Assignment> Reproduce the section of the toy train forum posts starting at "Oh for crying" and ending at "doing it right.", word for word.

Text block>
┄┄┄┄┄┄┄┄┄┄

Did you give oversized people rides in your hoppers and gons? Or in the Tyco box cars that have doors you can open and close?
Seriously, I need to clean up some trackwork and fix the trucks on that dang baggage car, but I look forward to running my trains around at full speed just to see that it all works.
Oh for crying out loud. That’s it. I’m looking for another forum. You people are just not serious enough. This is exactly why the hobby is dying, you’re not doing it right.
Toy trains at full speed pu-leeze. (Probably didn’t even fit the era.)
I’ve got a 4x 4 oval test track down the cellar that gets a real workout whem the great nephews and neices are visiting. I keep and old Tyco F3 that they run full out. It’s hit the floor a couple of times, but that doesn’t seem to effect it. They build tunnels out of boxes and basically just let their imaginations run wild. And boy, do they have fun. One of the boys keeps looking at some engines in a display case though, and suggesting we should run those guys. Right, like that’s going to happen. I keep telling him we will do that on his 35th birthday.
Oh, my! I agree! Here I struggle in the limited space I have to have a very small, but serious HO layout, and you people have to go and do something like THAT! Full speed? and they stayed onthe track? shows you just how “full speed” Tycos are- grinding along! C’mon Todd…lets start our own serious forum…
Oh my! I FEEL your pain brother! TYCO’s??? even, I with a cheap low-life budget would never think of running those!

┄┄┄┄┄┄┄┄┄┄

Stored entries
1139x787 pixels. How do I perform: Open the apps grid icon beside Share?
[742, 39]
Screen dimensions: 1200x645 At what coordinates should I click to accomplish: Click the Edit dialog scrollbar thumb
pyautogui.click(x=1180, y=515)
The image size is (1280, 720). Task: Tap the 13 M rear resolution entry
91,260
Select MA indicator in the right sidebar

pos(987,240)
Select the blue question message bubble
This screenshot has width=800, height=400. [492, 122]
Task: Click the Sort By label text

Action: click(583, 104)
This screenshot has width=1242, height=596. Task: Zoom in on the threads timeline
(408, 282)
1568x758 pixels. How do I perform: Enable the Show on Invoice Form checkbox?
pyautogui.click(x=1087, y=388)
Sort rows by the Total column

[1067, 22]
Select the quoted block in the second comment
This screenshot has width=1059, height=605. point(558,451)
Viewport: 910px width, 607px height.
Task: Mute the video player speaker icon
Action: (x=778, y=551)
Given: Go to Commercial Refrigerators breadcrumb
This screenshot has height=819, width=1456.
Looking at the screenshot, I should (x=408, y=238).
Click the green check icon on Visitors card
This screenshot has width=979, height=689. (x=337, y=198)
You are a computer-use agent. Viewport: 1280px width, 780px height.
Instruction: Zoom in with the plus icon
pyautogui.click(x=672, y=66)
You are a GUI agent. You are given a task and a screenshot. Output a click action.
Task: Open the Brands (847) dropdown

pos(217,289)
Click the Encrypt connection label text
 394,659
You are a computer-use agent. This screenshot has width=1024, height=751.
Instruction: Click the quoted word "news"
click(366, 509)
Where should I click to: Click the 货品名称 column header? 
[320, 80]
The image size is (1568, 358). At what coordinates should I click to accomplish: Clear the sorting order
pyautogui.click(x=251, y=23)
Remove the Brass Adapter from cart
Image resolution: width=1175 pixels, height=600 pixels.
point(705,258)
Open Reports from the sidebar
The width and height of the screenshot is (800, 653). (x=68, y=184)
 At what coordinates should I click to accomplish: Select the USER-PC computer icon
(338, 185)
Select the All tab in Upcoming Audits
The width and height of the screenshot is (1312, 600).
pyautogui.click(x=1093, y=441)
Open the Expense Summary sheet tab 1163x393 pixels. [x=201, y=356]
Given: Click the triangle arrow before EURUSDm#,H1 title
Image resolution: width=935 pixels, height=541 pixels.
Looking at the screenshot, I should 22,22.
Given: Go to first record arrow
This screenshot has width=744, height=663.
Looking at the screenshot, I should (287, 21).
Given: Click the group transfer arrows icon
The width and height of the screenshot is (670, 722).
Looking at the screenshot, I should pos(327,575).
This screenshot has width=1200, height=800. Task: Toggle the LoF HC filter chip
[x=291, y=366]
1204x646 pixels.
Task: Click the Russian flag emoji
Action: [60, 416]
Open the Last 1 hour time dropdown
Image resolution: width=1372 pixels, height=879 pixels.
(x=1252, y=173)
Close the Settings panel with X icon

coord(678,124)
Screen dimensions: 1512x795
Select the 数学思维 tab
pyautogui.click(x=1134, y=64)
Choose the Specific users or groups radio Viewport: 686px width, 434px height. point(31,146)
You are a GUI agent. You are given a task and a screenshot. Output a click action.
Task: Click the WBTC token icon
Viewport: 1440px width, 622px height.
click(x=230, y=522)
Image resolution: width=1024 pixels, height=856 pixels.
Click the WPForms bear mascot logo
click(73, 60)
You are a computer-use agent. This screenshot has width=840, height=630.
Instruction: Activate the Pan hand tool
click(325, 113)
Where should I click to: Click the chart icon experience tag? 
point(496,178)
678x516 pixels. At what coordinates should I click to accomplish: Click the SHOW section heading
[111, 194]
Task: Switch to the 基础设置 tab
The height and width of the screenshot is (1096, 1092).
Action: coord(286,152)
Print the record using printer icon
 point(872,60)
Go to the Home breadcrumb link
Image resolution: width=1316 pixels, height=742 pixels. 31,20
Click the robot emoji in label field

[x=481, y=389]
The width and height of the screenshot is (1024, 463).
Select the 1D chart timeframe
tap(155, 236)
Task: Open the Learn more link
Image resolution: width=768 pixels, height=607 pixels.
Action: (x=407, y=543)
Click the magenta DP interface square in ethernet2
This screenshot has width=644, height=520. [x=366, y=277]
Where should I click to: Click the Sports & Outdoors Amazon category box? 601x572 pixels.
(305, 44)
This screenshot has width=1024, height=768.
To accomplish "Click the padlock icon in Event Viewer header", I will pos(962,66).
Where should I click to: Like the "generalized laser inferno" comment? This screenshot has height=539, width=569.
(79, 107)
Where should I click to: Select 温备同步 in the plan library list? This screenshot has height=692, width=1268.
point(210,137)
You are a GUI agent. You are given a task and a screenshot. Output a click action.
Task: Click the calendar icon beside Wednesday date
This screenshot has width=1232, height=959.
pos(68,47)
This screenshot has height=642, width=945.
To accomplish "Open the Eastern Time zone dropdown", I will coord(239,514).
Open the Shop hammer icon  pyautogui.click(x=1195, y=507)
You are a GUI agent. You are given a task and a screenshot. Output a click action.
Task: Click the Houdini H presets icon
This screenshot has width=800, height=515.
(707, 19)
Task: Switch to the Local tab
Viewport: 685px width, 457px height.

┄┄┄┄┄┄┄┄┄┄

Task response>
Oh for crying out loud. That’s it. I’m looking for another forum. You people are just not serious enough. This is exactly why the hobby is dying, you’re not doing it right.